Causeur revient sur les affaires Péan et Zemmour. Ou quand la sémantique devient une génétique du malheur :
(…) Il arrive au fond aujourd’hui à Pierre Péan ce qui est arrivé il y a quelque temps à Eric Zemmour : exécuté pour un mot. Un mot de trop ? Non. Un mot que l’on assigne à résidence dans son sens le plus catastrophique, qu’il l’ait ou pas occupé historiquement. C’est Nietzsche qui avait systématisé, dans sa démarche généalogique, le recours à l’étymologie. Les mots pourtant échappent au déterminisme de leur naissance, comme ils échappent aussi à celui de leur histoire. Nous avons franchi un cap, nous en sommes arrivés à une génétique du malheur.

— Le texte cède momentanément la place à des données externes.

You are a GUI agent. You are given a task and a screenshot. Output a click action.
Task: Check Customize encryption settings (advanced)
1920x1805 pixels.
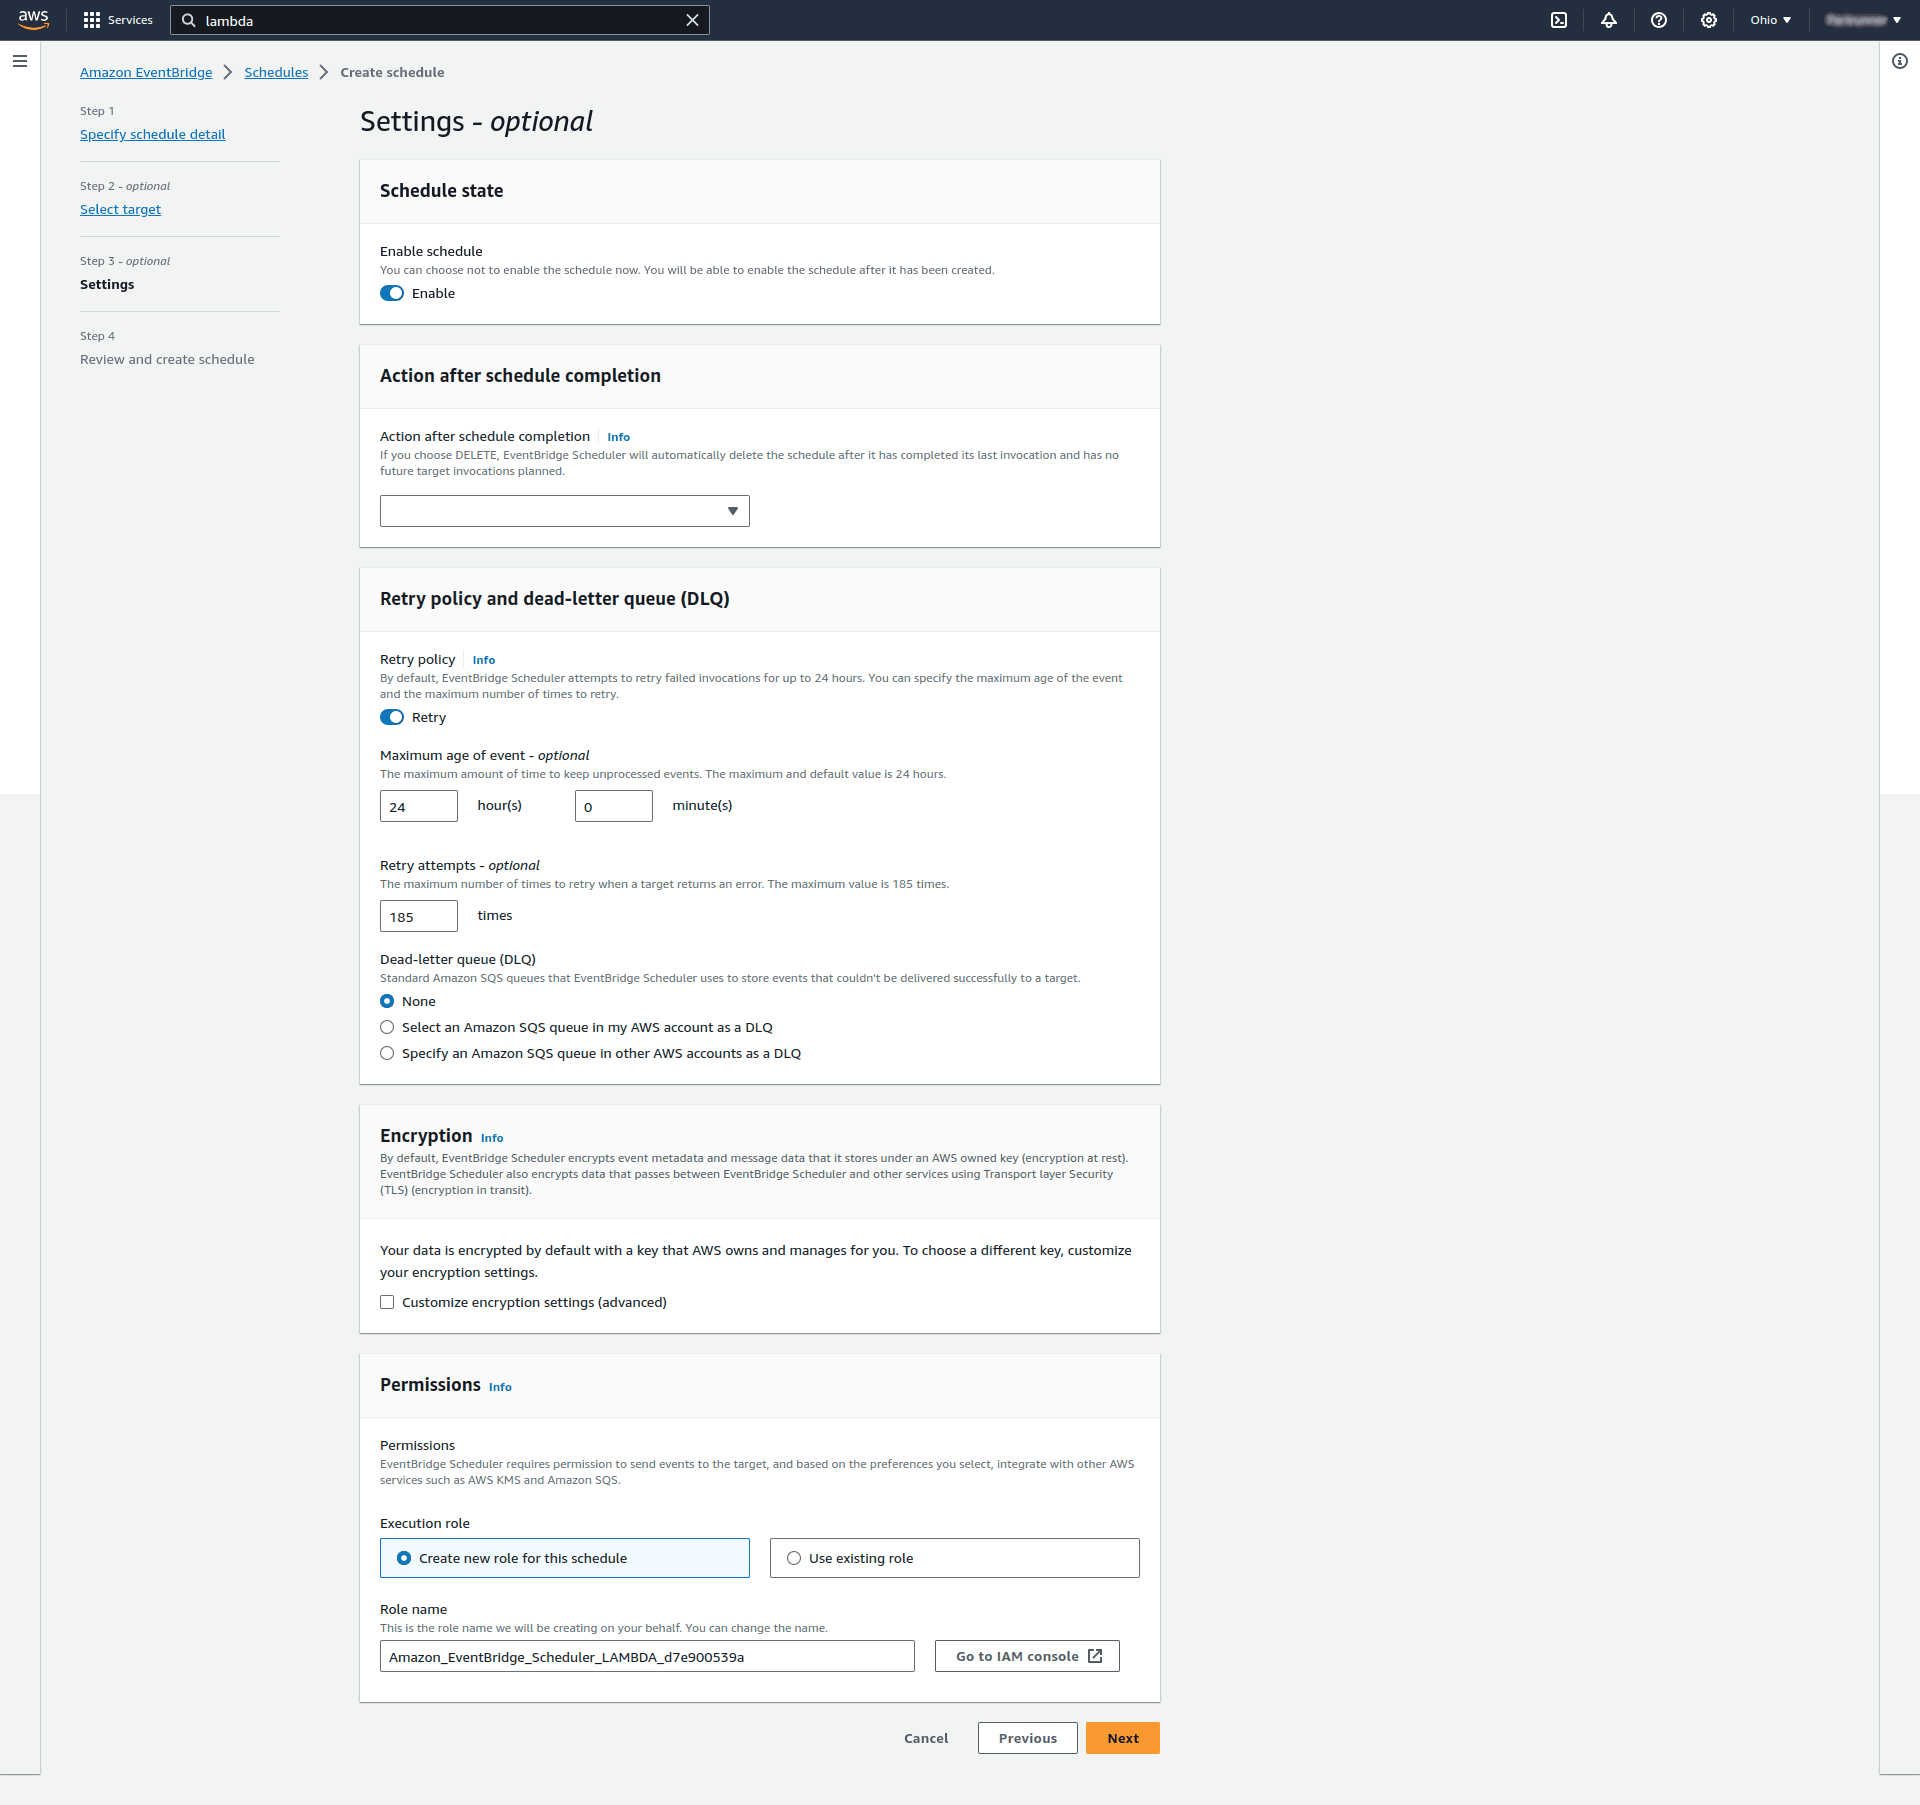coord(387,1302)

Il n’est plus un mot que vous puissiez employer qui n’ait révélé un jour ou l’autre sa part maléfique. Aujourd’hui, on vous surdétermine le mot “race” ou le mot “cosmopolite”. Demain, on n’oubliera pas de se souvenir que les nazis appelaient leur mère “maman”. Prononcés dans la bouche de tout petits enfants, ça ne vous rappelle rien ? Moi si. La connotation rend sourd et condamne la langue à ne plus être qu’un catalogue abject de termes effroyables. Hölderlin avait bien raison de nous prévenir : “Le libre usage du propre est la chose la plus difficile.”